Aim of the task: In the copy you make of the entries, no picture should appear, and every word must match.

Saved data entries
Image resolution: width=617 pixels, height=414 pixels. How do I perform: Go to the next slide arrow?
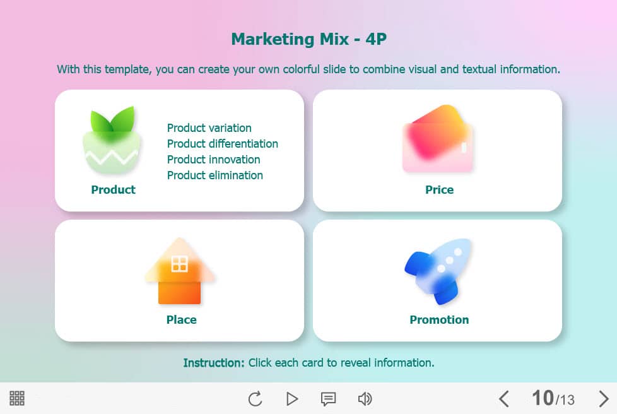(603, 399)
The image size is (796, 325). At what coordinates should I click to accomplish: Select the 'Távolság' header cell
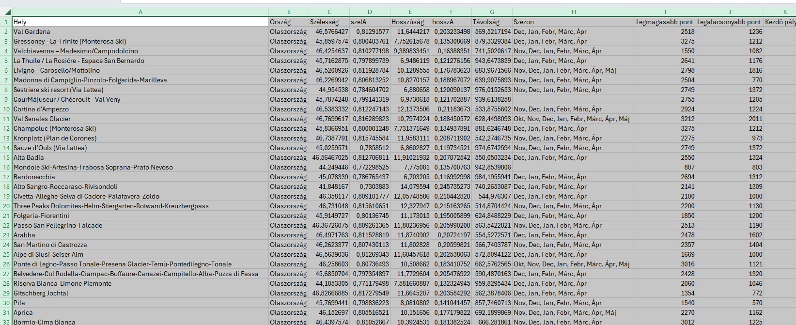click(492, 22)
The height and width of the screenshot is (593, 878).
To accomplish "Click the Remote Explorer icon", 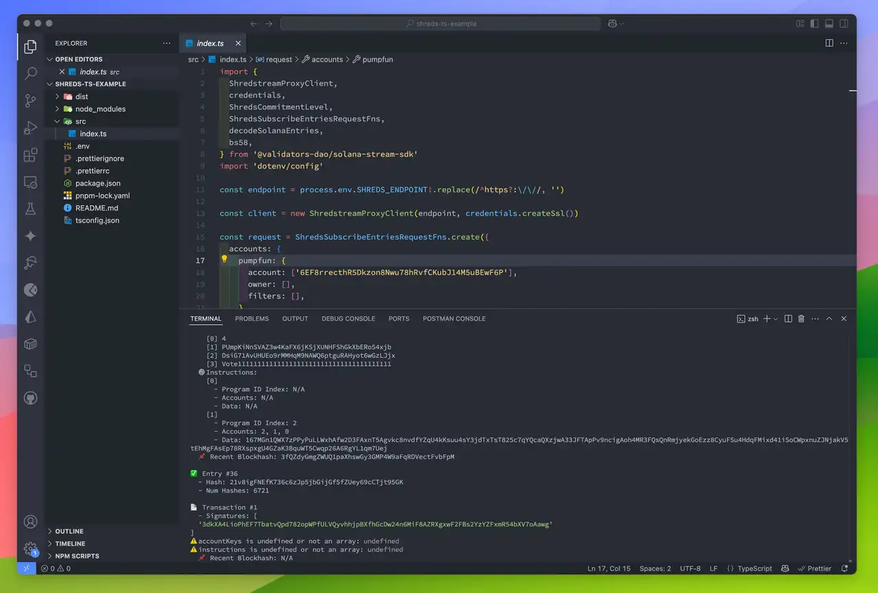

Completed exercise:
Image resolution: width=617 pixels, height=414 pixels. How do I perform: Go to the next slide arrow?
(603, 399)
The image size is (796, 325). At what coordinates should I click to accomplish: Select the 'Távolság' header cell
click(492, 22)
The height and width of the screenshot is (593, 878).
To accomplish "Click the Remote Explorer icon", 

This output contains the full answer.